When I got back to Toronto, I thought more about the Dutch college of GPs and how clinical guidelines by family physicians, for family physicians play an important role in delivering efficient, high-quality primary care.

The Dutch college of GPs (NHG in Dutch) is a scientific organization that develops evidence-based clinical guidelines and continuing medical education for GPs. It’s funded by membership dues from about 14,000 GP members.

The work of the Dutch College of GPs dates back to the 1980s. They now have more than 100 guidelines, all available on their website: https://www.nhg.org/.

The guidelines are developed by working groups primarily composed of GPs but which often also include one or two specialists. They are free from pharma influence and also very practically oriented towards what GPs need in practice. Interestingly, the final step in their development is for the guideline to be voted on by the general membership.
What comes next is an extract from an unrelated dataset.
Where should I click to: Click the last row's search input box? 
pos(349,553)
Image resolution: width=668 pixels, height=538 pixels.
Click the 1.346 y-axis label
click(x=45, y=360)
This process is pretty different from what we have in Canada—guidelines we use as family doctors are mostly created by disease-specific organizations and authored primarily by specialists. The organizations and/or people involved often have ties to pharma. The guidelines are often hard to translate to primary care practice, particularly when all are taken together in the context of a single patient you are supporting. They also don’t reside in one “place”—each has their own website and format. For these reasons, uptake among family docs is mixed.

In the Netherlands, the guidelines from the Dutch college heavily influence practice. For example, they are integrated into the prescription module in the EMR (when you prescribe for a UTI, the first line option for treatment auto-populates!). They are also the basis for medical directives and algorithms that nurses use to deliver chronic condition care.

The Dutch College of GPs was a key organization behind the development of the triage algorithms that underpin the work of the practice assistants and are key to why Dutch GPs are able to effectively manage patient demand to deliver timely care.

A few years ago, the Dutch College of GPs created a patient-facing website that provides patients with advice on common conditions based on the scientific advice distilled from the guidelines. https://www.thuisarts.nl/

They worked with a communications firm to make the site clear and easy to use. It even includes videos to help explain how patients can manage common minor conditions. It’s become the most popular medical website used by the public. GPs mentioned they rarely see patients for certain problems nowadays (e.g. hay fever) because people know what to do from the website.

In the conversations we had with the public through OurCare, it was clear that people in Canada want more information and education to help them navigate the system and manage their own health. This feels like something simple we can adapt from the Dutch.

Dr. Tara Kiran is a Toronto family doctor at St. Michael’s Hospital and the University of Toronto and leads OurCare—the largest pan-Canadian initiative to engage the public about the future of primary care in Canada.